Five Signs You're Losing a Sale -- And How to Save It
Free Book Preview No BS Guide to Direct Response Social Media Marketing
Marla Kaye could not afford to lose this deal. She had watched sales at You Name It Promotions, her Oakland, Calif.-based promotional products company, drop by more than half since the start of the recession--from $3.5 million in 2007 to $1.5 million last year. When a six-figure sale to a new client seemed about to fall through this spring, she had to act fast.
The technology company Kaye was courting wanted a customized USB drive with its brand name on it to hand out at trade shows. When Kaye, 58, found out the client was planning to go with a cheaper bid from a competitor, she stepped her offering up a few notches--shaping the device like the company's logo and loading it with files about its product. "I said, 'Give me a chance to show you why what we do will stand out,'" she says. "We saved it by doing more work than just answering a bid."
Related: How to Adopt a Sales Mindset
Having a keen eye for when a sale is going sour takes savvy. Here are five red flags and strategies for saving the sale:
No. 1: If a Potential Client Seems Indifferent
A client who is interested in doing business with you should have questions and concerns. If they don't outright reject you but don't have any questions either, be on the alert, warns Victor Cheng, author of the book Extreme Revenue Growth (Innovation Press, 2007).
To resolve this problem, he suggests creating more of an advisory relationship with clients. You can let them know that you'll help either to solve their problem or point them in the direction of another business that might be a better fit. Offering to help people find other vendors might seem counterintuitive, but it can go a long way to earn the trust you may need to win over a client, Cheng says. "People will share more with an advisor than a salesperson. It's more of a dialogue than a broadcast."
No. 2: If There's No Hard Deadline For a Decision
Having urgency around a sale is important, Cheng believes. Early in the process, ask potential clients about their timeframe. You want to prioritize those companies that have a hard deadline.
You can find ways to firm up deadlines, says Rich Sloan, co-founder of StartupNation.com, a Birmingham, Mich.-based business-advice website. He suggests limited-time offers or discounts to create urgency around a sale. "The only way you get someone engaged is to find their buttons," Sloan says. Perhaps point out what the competition is doing, or identify the financial risk involved in not acting quickly on the sale.
No. 3: If You Aren't Dealing With the Decision Maker
You may start out talking with a junior-level employee who is vetting options, but beware if you aren't put in touch with the decision maker after a few conversations. It's probably a sign the company isn't serious about buying, Cheng says.

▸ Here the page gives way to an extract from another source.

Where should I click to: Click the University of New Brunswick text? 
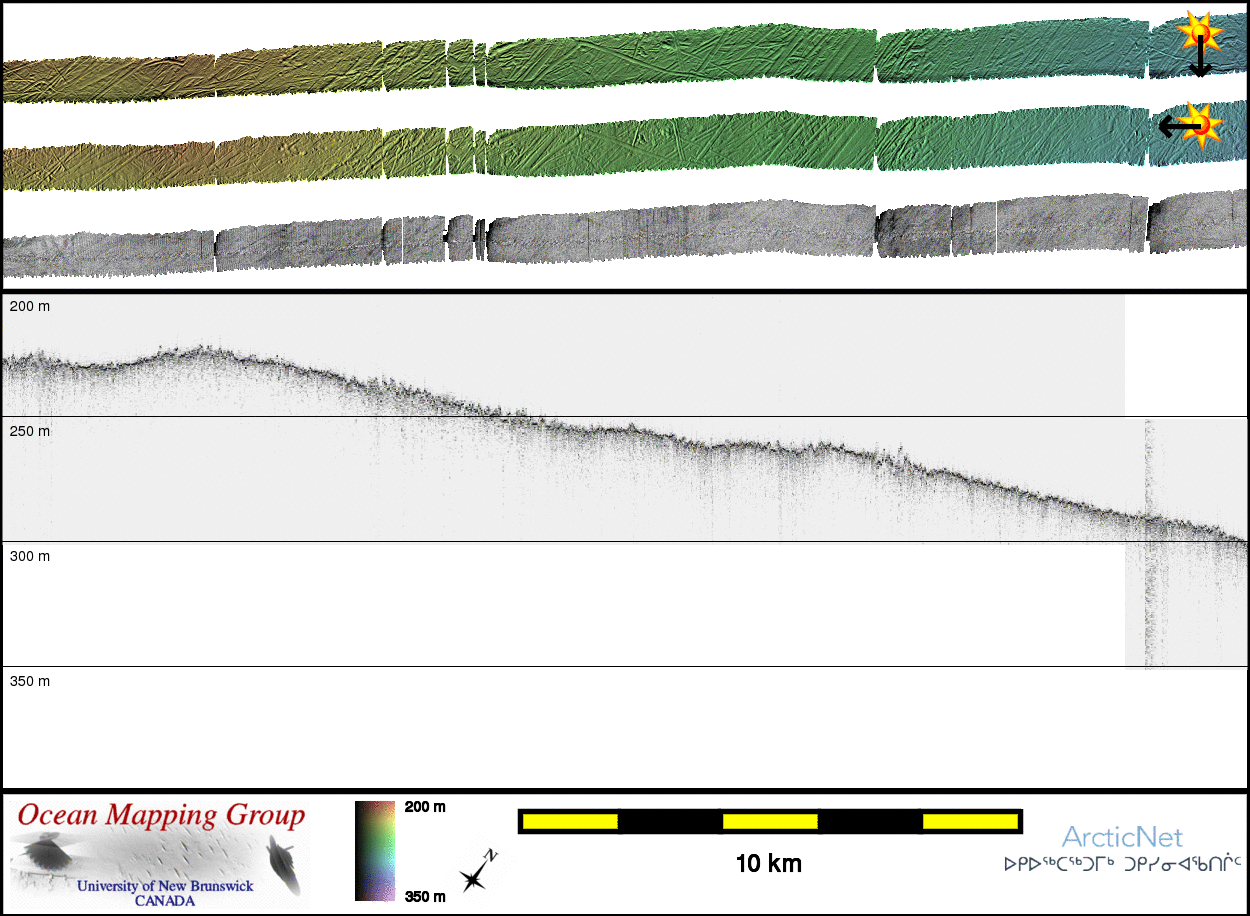pyautogui.click(x=165, y=886)
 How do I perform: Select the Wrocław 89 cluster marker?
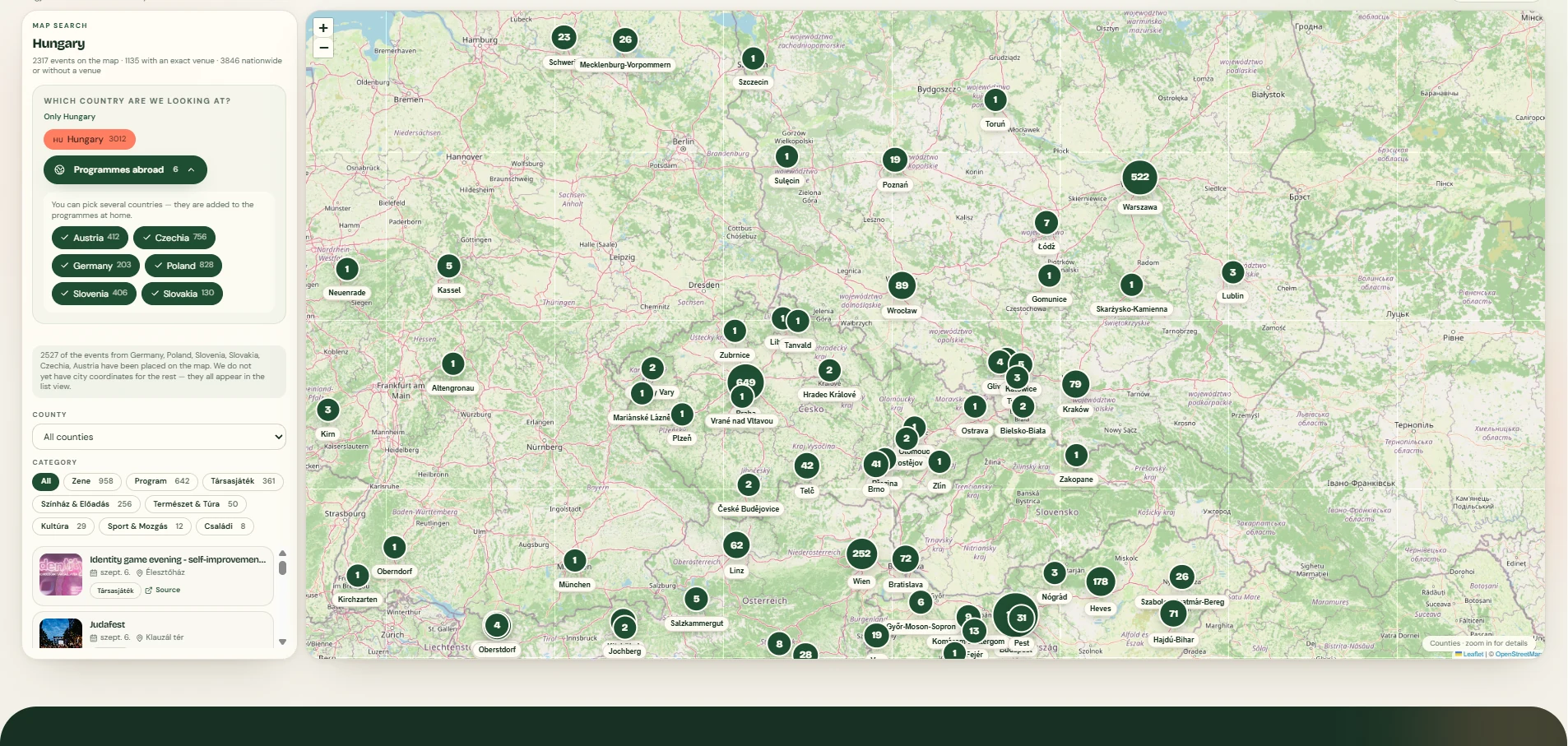coord(902,285)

Getting past that roadblock can be challenging. The bigger the organization you are dealing with, the more layers of management you likely will have to penetrate, Sloan says. He recommends creating a presentation that your initial contact can easily show to upper management. You also might request a quick conference call with the senior-level person involved. "It's a sticky situation because you need to be respectful of the person you are talking to and not undermine them," Sloan says.
No. 4: If Your Price is Too High
People generally object to a price because they believe they can find the same product or service for less or because you're trying to sell more than they need, Cheng says.
If your competitors are offering a lower price, focus on how you can provide added value, as Kaye did with her customized USB. But if you're offering more than a client needs, you may need to scale back the initial proposal, Cheng says. You also could offer creative payment alternatives, Sloan suggests, such as incentives on the first purchase if the customer continues to buy more.
No. 5: If You're Asked For a Proposal Instead of a Conversation
When potential clients ask for a proposal before agreeing to talk with you, it's usually a sign they're simply gathering price quotes from vendors, Cheng says.
Before submitting a proposal, ask what the client is looking for and what criteria will be used to make the decision. Reaching a verbal understanding on those issues increases the likelihood that you'll get the sale. "The problem with a proposal is there is no chance for them to tell you what is wrong with it," Cheng says, "as opposed to working through all the nuances verbally."